Take for instance the beef bourguignon, which has been cooked for six hours. The result is meat that falls apart immediately when touched, its delicate savouriness highlighted by salty bacon, juicy button mushrooms and sweet carrots. Another French classic, coq au vin, requires similar dedication as the chicken needs to be monitored carefully so that it tenderises. It lacks the teensiest bit of salt but the meat is soft and the buttery parsley mash soaks up the jus nicely; these are not dishes that can be whizzed up in an instant.
We also like the crunchy flavoursome green beans, the Cornish mussels which arrive in a piping hot creamy sauce with parsley and the refreshing Maldon oysters with the mineral taste of the sea. In fact our only gripe is the bread, which is so tough it has to be pulled like an elastic band to break apart.
Perhaps we should have road tested the crème brulee since last time it was so disastrous, but instead we opt for the lemon tart, a thin pastry base topped with a zesty mousse and partnered with a dollop of crème fraiche, and the alluring – new we are told – white chocolate and champagne mousse on meringue, with strawberry sorbet and a slab of milk chocolate, which combines sweet with zingy.
There is no doubt Kettners is more than capable of producing good food, hence the full dining room tonight.
Reviewed by Leila
Published on May 17, 2011
Great décor, kitchen needs some work
Kettner’s has a remarkable history. Having opened in 1867 (by the chef to Napoleon III no less), it became a favourite haunt of Oscar Wilde and Edward VIII. In more recent years the lavish décor seemed a little at odds with its embodiment of a pizzeria, but it worked nonetheless and became a Soho fixture. Despite its success the days of serving affordable dough-based meals are over, as the menu has changed dramatically to match its flamboyant interior.
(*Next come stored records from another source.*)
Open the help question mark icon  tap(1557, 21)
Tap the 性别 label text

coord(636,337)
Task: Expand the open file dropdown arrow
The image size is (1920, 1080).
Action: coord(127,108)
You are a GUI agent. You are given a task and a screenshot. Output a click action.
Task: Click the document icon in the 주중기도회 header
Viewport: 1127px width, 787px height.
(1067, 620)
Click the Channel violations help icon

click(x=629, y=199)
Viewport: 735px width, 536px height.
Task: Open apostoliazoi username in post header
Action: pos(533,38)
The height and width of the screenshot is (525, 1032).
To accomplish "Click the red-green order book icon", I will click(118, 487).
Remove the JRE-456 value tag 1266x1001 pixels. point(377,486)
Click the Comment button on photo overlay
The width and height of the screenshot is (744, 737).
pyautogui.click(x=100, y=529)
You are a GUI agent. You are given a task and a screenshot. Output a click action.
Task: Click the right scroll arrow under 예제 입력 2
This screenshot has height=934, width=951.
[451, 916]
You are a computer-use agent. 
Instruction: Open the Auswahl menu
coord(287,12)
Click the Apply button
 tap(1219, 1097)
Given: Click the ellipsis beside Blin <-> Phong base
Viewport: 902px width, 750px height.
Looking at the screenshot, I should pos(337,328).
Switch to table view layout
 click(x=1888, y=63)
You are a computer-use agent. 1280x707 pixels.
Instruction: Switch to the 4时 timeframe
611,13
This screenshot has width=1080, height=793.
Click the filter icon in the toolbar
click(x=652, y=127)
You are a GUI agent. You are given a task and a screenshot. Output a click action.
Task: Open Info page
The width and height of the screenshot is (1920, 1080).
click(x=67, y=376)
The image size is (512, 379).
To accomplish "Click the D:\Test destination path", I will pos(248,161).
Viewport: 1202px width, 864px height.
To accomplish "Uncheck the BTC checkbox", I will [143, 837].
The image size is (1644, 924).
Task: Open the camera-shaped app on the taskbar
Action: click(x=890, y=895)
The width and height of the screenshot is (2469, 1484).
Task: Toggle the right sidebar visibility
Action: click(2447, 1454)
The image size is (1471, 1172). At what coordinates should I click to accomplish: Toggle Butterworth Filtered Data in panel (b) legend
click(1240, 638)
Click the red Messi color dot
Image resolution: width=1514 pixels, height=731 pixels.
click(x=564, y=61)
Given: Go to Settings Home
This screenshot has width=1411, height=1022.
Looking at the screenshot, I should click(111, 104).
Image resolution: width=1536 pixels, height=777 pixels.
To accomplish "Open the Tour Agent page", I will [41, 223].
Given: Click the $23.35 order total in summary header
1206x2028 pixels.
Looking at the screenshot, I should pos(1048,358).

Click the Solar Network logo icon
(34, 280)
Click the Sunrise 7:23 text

Furthermore, Kettner’s have decided to add a touch of kitsch to the proceedings by hosting Chansons & Champagne every Wednesday evening in the glamorous Champagne Bar, where singers dressed in 1940s garb perform swing songs to a well-heeled audience. It’s all incredibly chic, but sadly the Brasserie doesn’t live up to Kettner’s swanky expectations as there are a number of things wrong with the food. The crotin of goat’s cheese may as well be deep fried balls of Philadelphia, while the mild sourness of roast cod is completely at odds with a bland tomato compote that manages to make the mountain of rocket it is served with taste unpleasantly bitter. A starter consisting of thin layers of smoked salmon and potato galette i.e. crispy balls of grated potato and onion is far better, and the tender fillet steak with a peppercorn crust and a delectable port and stilton sauce is also very good. Unfortunately one of the desserts is sacrilegious; the eggs in the crème brulee have been cooked too quickly, resulting in an unappetising curdled mess, and while the banofee pie is tasty it has metamorphosed into a pastry tart with a chopped syrupy banana.
The interior is delightful and the entertainment full of charm, but the kitchen needs improving, particularly seeing as a three course meal for two with wine will set you back around £120.